#### SOURCE PASSAGE:
Clients must re-declare exchanges and bindings on every new connection. If your application depends on exchanges being shared across connections, use direct `$queue/` routing keys with the default exchange instead.
See [Durable Queues — AMQP 0.9.1](/docs/messaging/durable-queues#amqp-091) for full details.
## AMQP 1.0
- Queue addressing: link to `$queue/<name>` address, or use `queue` capability in source/target
- Consumer groups: set via `consumer-group` in link properties
- Cursor positioning: set via `cursor` link property (`earliest`, `latest`, or a specific offset)
- Settle modes: settled-on-send (fire-and-forget) vs settled-on-ack (at-least-once)

#### COLLECTED MATERIAL:
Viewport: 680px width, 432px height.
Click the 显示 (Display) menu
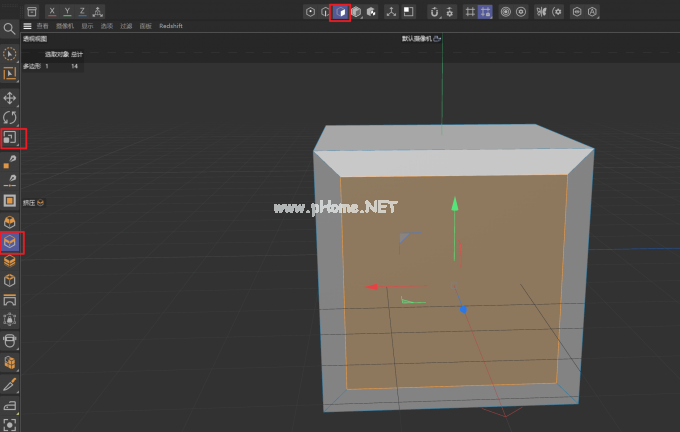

#### PROBLEMS TO SOLVE:
- 1) Condense the paragraph in the AMQP passage that begins "Clients must re-declare" into a single shorter sentence that keeps its main facts.
- 2) Carry the AMQP passage forward from its last line.

#### OUTPUTS FOR THE TASKS:
- 1) Clients have to declare exchanges and bindings again on each new connection, so an application that needs exchanges shared between connections should use `$queue/` routing keys with the default exchange.

- 2)
- Dispositions map to queue acknowledgments:
| AMQP 1.0 Disposition | Queue Action |
| -------------------- | ------------ |
| `Accepted` | Ack |
| `Released` | Nack (retry) |
| `Rejected` | Reject (DLQ) |
## HTTP Bridge
- Publish-only: `POST /publish` with JSON body (`topic`, `payload`, `qos`, `retain`)
- No subscription or acknowledgment support
- Useful for integrating HTTP services that need to push messages into queues
See [HTTP client](/docs/clients/http) for usage.
## CoAP Bridge
- Publish-only: CoAP POST to topic path
- No subscription or acknowledgment support
## Learn More
- [Queue Types](/docs/concepts/queues)
- [Server configuration](/docs/configuration/server)
- [MQTT client](/docs/clients/mqtt)
- [WebSocket client](/docs/clients/websocket)
- [HTTP client](/docs/clients/http)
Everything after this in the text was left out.